Exercise requirements: Write the listing out again word for word. Pictures do not belong in the copy.

Excerpted records:
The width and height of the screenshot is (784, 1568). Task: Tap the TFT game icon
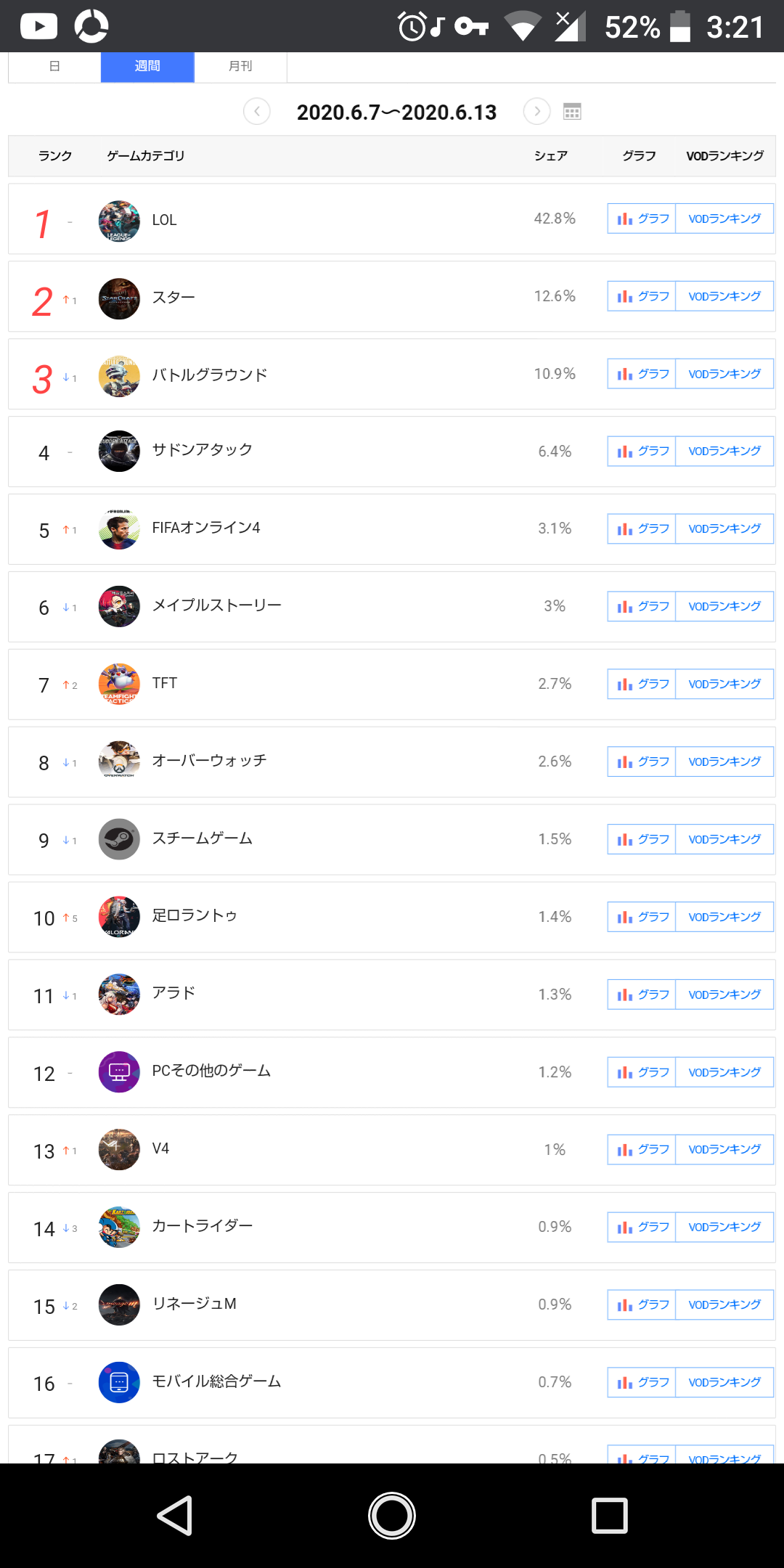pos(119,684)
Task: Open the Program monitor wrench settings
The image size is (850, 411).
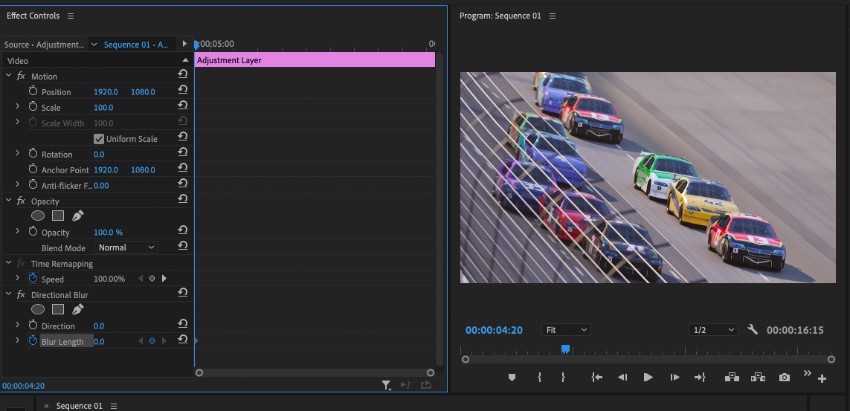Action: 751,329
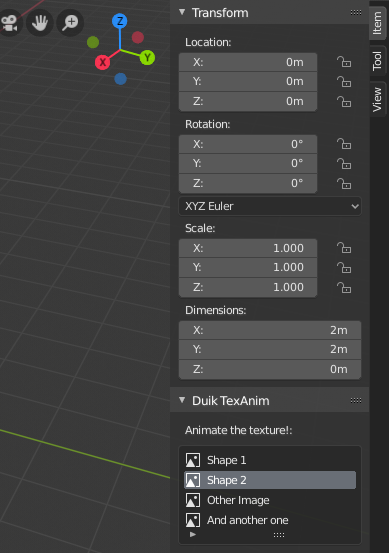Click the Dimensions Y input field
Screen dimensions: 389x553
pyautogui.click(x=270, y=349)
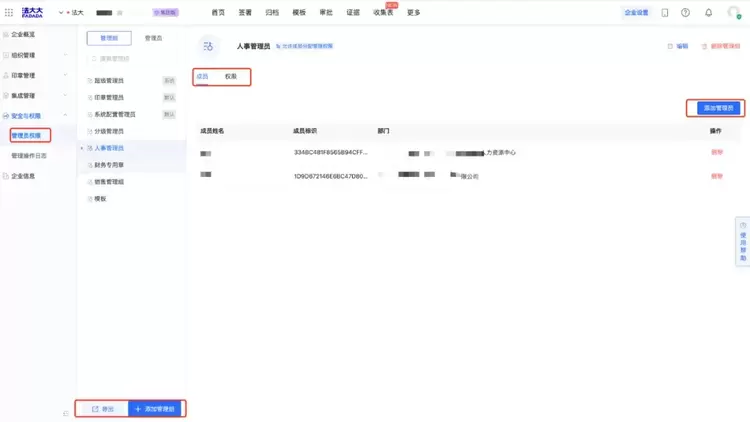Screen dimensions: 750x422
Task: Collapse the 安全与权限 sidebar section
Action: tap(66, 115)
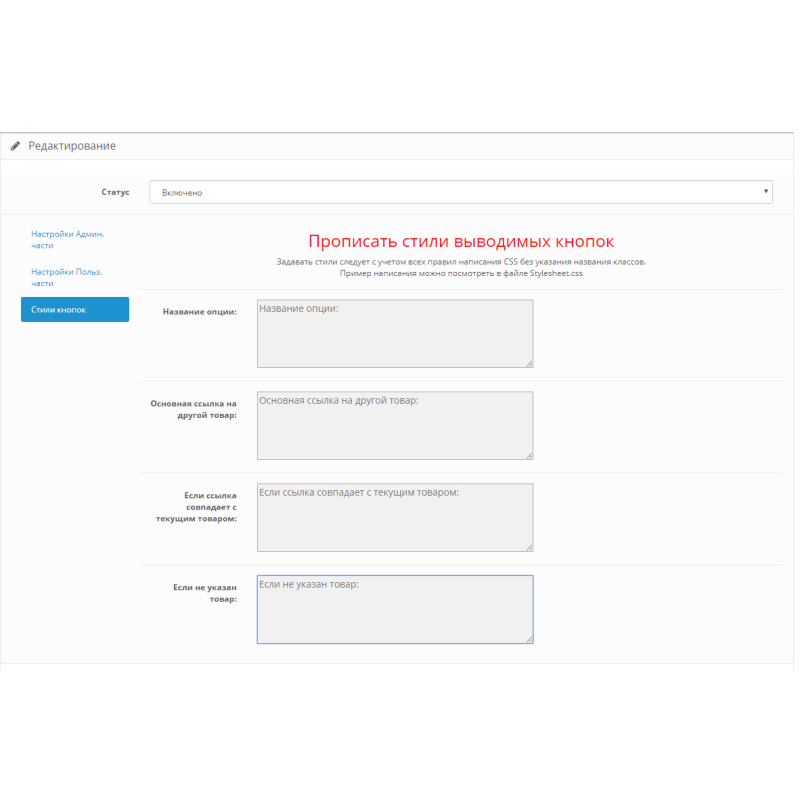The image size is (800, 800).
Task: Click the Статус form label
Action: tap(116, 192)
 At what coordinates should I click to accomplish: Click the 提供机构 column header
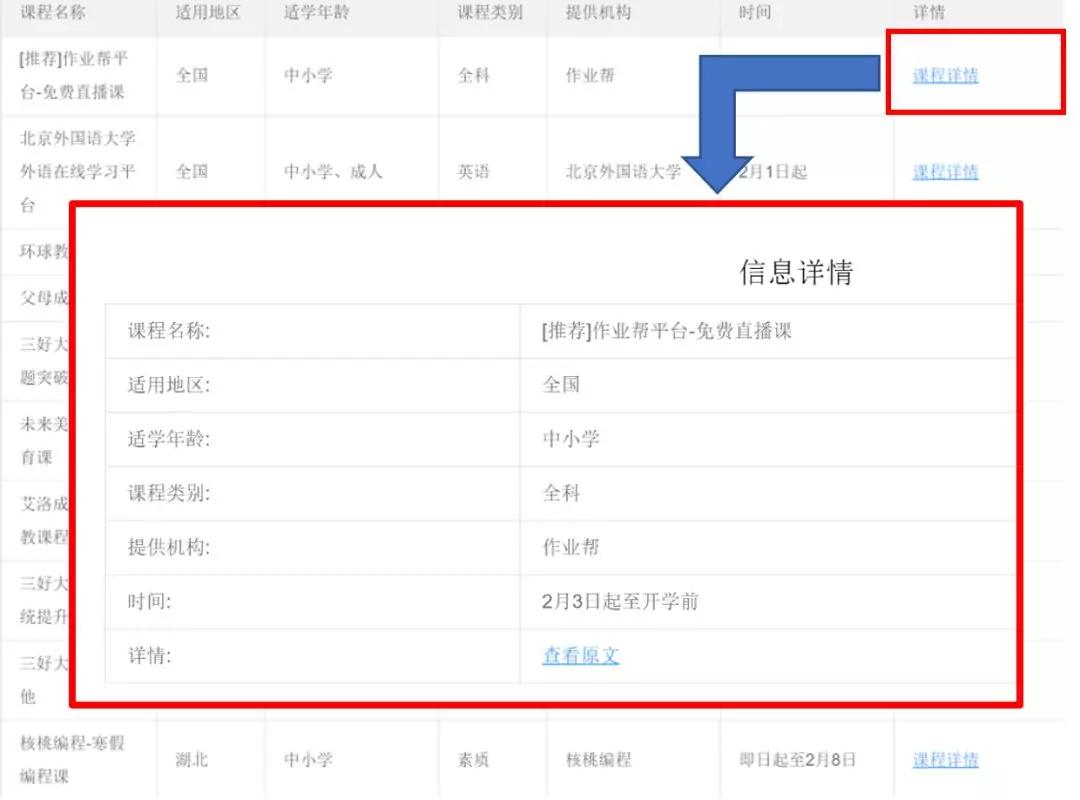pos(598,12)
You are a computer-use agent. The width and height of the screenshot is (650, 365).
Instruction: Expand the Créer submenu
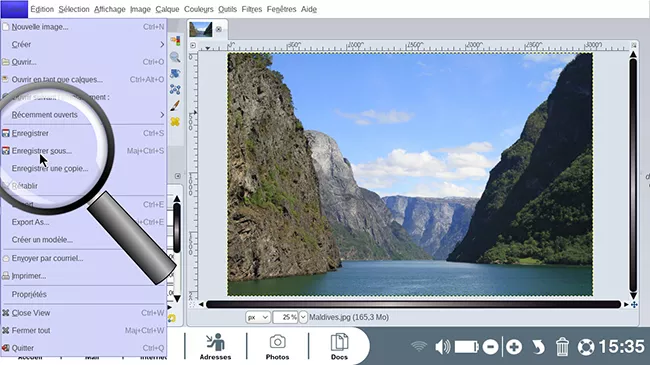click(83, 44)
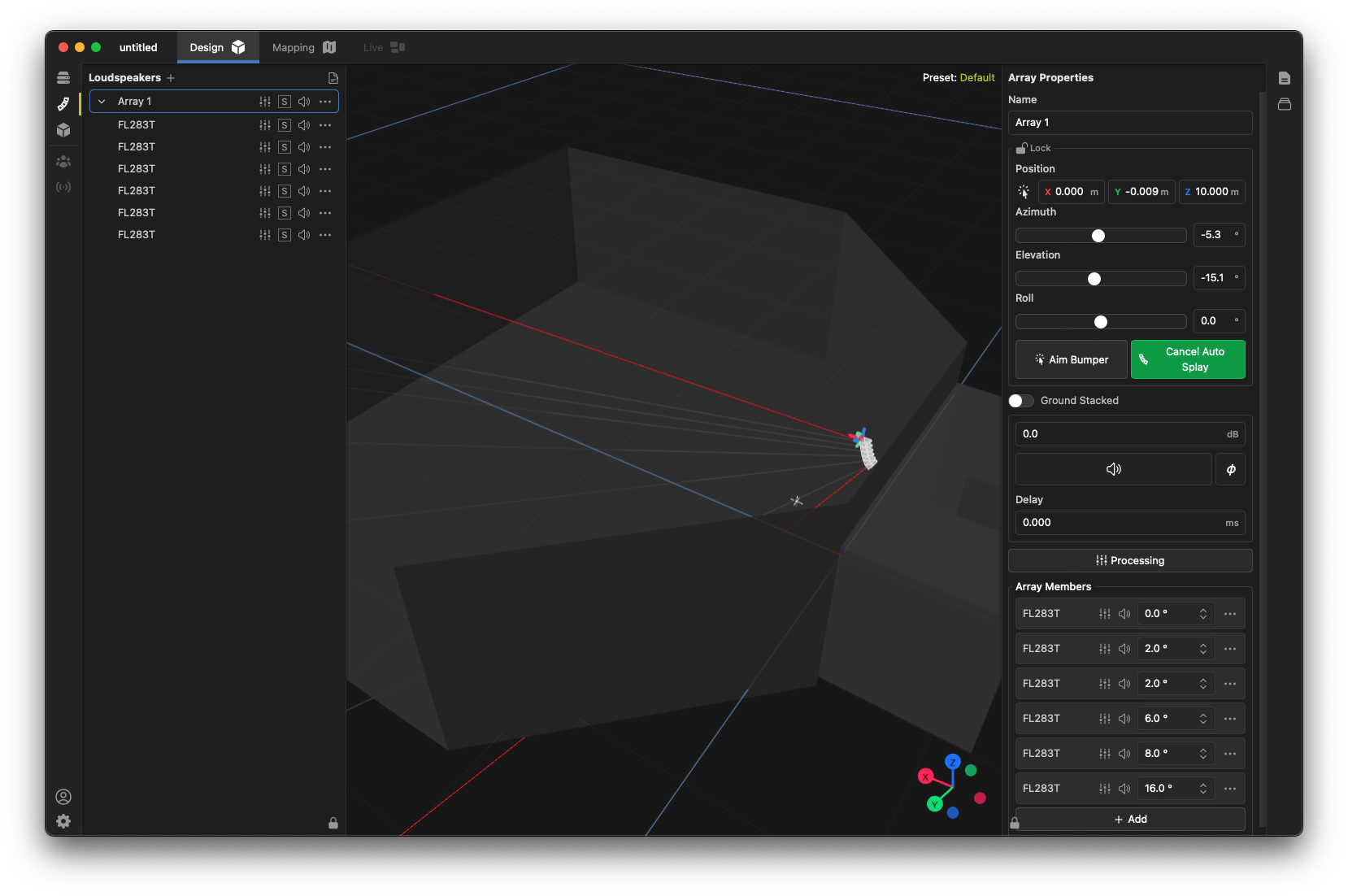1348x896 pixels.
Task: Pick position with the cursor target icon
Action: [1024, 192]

Written solution:
The width and height of the screenshot is (784, 1568). Task: Tap the TFT game icon
pos(119,684)
Task: Open the Program monitor wrench settings
The image size is (850, 411).
Action: 751,329
Click the Dimensions Y input field
Screen dimensions: 389x553
pyautogui.click(x=270, y=349)
Screen dimensions: 750x422
Task: Collapse the 安全与权限 sidebar section
Action: tap(66, 115)
The image size is (800, 800).
Task: Click the Статус form label
Action: tap(116, 192)
 At what coordinates should I click to accomplish: Click the 提供机构 column header
pos(598,12)
You are a computer-use agent. The width and height of the screenshot is (650, 365).
Instruction: Expand the Créer submenu
click(83, 44)
1348x896 pixels.
Task: Pick position with the cursor target icon
Action: [1024, 192]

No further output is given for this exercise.